Si tratta di un “memorandum” redatto da un tecnico, sottoposto venerdì ai membri del CdS. Di più: lo stesso fornitore del sistema, il colosso tedesco Bosch, secondo Bild am Sonntag, avrebbe avvisato il costruttore perfino nel 2007 (l’anno in cui Martin Winterkorn venne nominato a capo del gruppo e in cui chiamò il suo successore, Matthias Müller, al quartier generale di Wolfsburg) dei possibili profili di illegalità del suo utilizzo. Il software è stato sviluppato dalla Bosch solo per test interni. Il fornitore non ha voluto commentare le notizie.
Quello che ancora non è stato reso noto è come mai, se il documento emerso nel corso dell’inchiesta interna esiste veramente, non sia stato tenuto in considerazione. O, peggio ancora, sia stato ignorato. Non è chiaro nemmeno a chi sia stato sottoposto, ma è probabile che questi “dettagli” emergano se non nelle prossime ore, probabilmente nelle prossime settimane.
Il responsabile della comunicazione del marchio, il 52enne Peter Thul (in carica da luglio), si è rifiutato di commentare i dettagli, ma ha precisato che “stiamo indagando a pieno regime e non appena avremo dei risultati li renderemo pubblici”. Ai responsabili della divisione Controllo Interno sembra dunque essere sfuggita la più grande macchinazione degli ultimi decenni. Eppure è un ufficio, che numeri alla mano, sembra efficiente. Nel solo 2014, 72 dipendenti di Volkswagen hanno perso il proprio posto per via di “irregolarità”.
La Motorizzazione tedesca (KBA) e il ministero dei Trasporti fanno pressione dopo aver incassato le nemmeno troppo velate accuse di “fiancheggiamento” alle Case, sia per non aver compiuto ulteriori controlli sui dati delle emissioni forniti dai costruttori, sia per aver rallentato il processo che avrebbe dovuto condurre all’introduzione di limiti più severi e a nuovi criteri per lo svolgimento dei test.

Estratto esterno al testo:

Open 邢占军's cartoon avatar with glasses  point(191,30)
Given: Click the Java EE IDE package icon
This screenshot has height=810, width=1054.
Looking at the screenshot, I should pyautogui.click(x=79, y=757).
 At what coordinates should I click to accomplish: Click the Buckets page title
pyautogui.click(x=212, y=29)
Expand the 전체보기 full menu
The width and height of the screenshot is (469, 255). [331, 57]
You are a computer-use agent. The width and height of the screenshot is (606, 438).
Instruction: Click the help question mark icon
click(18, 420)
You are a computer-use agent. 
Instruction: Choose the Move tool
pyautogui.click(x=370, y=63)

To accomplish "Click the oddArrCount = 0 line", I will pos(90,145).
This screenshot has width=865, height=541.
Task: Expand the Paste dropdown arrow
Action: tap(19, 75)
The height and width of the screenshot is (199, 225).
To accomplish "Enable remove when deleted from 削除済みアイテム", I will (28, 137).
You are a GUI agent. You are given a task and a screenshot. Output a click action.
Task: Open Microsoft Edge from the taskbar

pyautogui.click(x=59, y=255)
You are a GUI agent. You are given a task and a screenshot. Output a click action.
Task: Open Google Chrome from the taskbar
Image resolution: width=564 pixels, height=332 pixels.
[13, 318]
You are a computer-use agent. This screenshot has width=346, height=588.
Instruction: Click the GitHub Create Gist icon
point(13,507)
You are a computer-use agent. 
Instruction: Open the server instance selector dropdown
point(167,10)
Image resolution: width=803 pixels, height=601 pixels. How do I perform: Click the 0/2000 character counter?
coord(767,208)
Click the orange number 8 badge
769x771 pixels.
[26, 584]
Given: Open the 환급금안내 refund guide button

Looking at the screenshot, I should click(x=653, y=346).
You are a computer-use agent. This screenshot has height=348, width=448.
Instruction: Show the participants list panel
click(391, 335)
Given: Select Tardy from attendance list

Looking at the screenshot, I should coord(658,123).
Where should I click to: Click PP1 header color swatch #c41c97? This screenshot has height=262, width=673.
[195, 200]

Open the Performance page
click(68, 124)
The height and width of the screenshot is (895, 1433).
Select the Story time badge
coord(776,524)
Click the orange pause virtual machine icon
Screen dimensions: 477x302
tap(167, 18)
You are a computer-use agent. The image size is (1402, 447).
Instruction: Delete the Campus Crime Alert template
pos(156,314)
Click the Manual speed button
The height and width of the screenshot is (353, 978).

Entro il 7 ottobre Volkswagen dovrà fornire un calendario sulle iniziative che intende adottare per adeguare e regolarizzare i veicoli che montano il dispositivo che falsifica i dati. Se il costruttore non dovesse essere in grado di fornire risposte soddisfacenti, le autorità hanno minacciato di ritirare le autorizzazioni per i motori coinvolti. Qualcosa che sembra andare oltre il semplice blocco delle vendite, perché avrebbe effetti retroattivi. La rimozione del software costerebbe a Volkswagen 200 euro per auto. Una cifra “ridicola” rispetto a quello che rischia di dover pagare quando sarà chiamata a rispondere in tribunale. Ma su quel documento interno dovrebbero esserci anche le “impronte digitali” di chi l’ha maneggiato. Su di lui o su di loro il costruttore ha già fatto sapere di volersi rivalere.